--- START OF Excerpt provided ---
You’re going to think I’m making this up…and I won’t blame you.

But I’m going to tell you about how one screenwriter had a part in making the world a better place.

Here’s what happened. A friend in Florida sent me a message on Facebook asking if I was going to hear Greg Mortenson speak in Cedar Falls Thursday, February 12. Who? With a few clicks I realize that he’s the co-author of Three Cups of Tea which was a #1 New York Times bestseller and has sold over one million copies. I know of the book,  but I haven’t read it.

Greg was an avid mountain climber when he was younger  and now helps build schools in remote areas of Pakistan and Afghanistan, so his story sounded interesting and I went to hear him speak last night. I showed up at the Gallagher Bluedorn Performing Arts Center on the UNI campus a little late and found the place packed. (Apparently this is common wherever he speaks.)  Out of 1,500 seats I only counted seven open seats. And this is my abridged version of Greg’s story.
--- END OF Excerpt provided ---
--- START OF Data lines ---
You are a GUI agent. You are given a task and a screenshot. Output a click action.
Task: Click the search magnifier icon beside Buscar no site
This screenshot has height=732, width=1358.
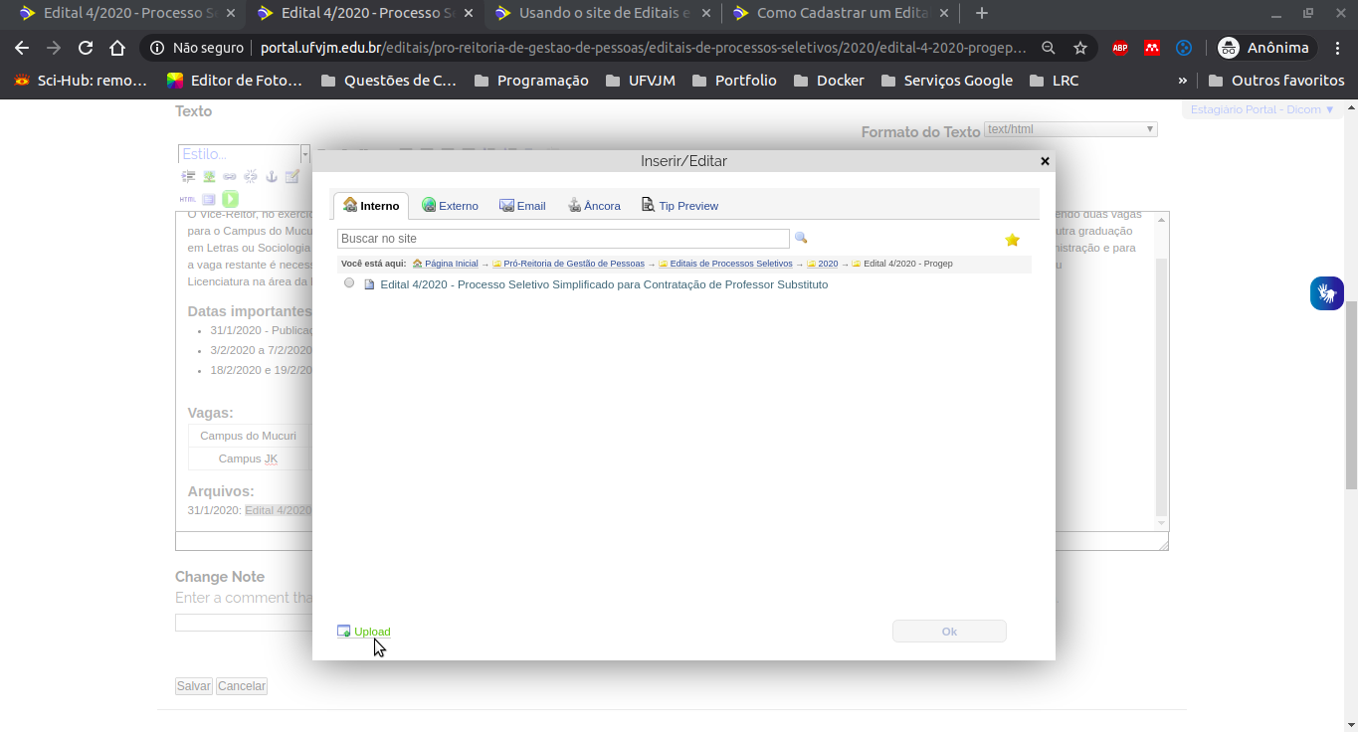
--- END OF Data lines ---
Continue the post about going to hear Greg Mortenson speak in Cedar Falls, starting right after its last sentence.

▶ Reply:
Once upon a time…before Greg Mortenson was born his mother and father went to the Iowa State Teachers College in Cedar Falls (which is now the University of Northern Iowa where the talk was given last night). They got married, had children and did missionary and educational work in Africa. When Greg was 12 he climbed Mt. Kilimanjaro. The family would later settle in Minnesota. Craig’s sister Christa was epileptic and for her 23rd birthday in 1992 she wanted to take a trip to Iowa to see the “field of dreams” in Dyersville where her favorite movie was shot.

Though the movie  Field of Dreams still has a strong following today this was just a few years after the 1989 release. (In fact, the Field of Dreams Movie Site still draws over 50,000 tourists a year. An ESPN article called A little piece of heaven still exists quoted one visitor to the field as saying, “There’s something magical about this place.” )

But on the morning they were to leave on the trip Christa’s mother found that she had died in the night. As a way to honor the memory of  his sister Greg decided to climb K2 the second largest mountain in the world.  He trained hard for the journey. He planned to leave Christa’s necklace at the summit. But he failed. He didn’t make it to the top. Exhausted after a 50 plus day journey he became disoriented and “wandered away from his group.” He ended up in the small village of Korphe in Pakestain where the town people helped him recuperate.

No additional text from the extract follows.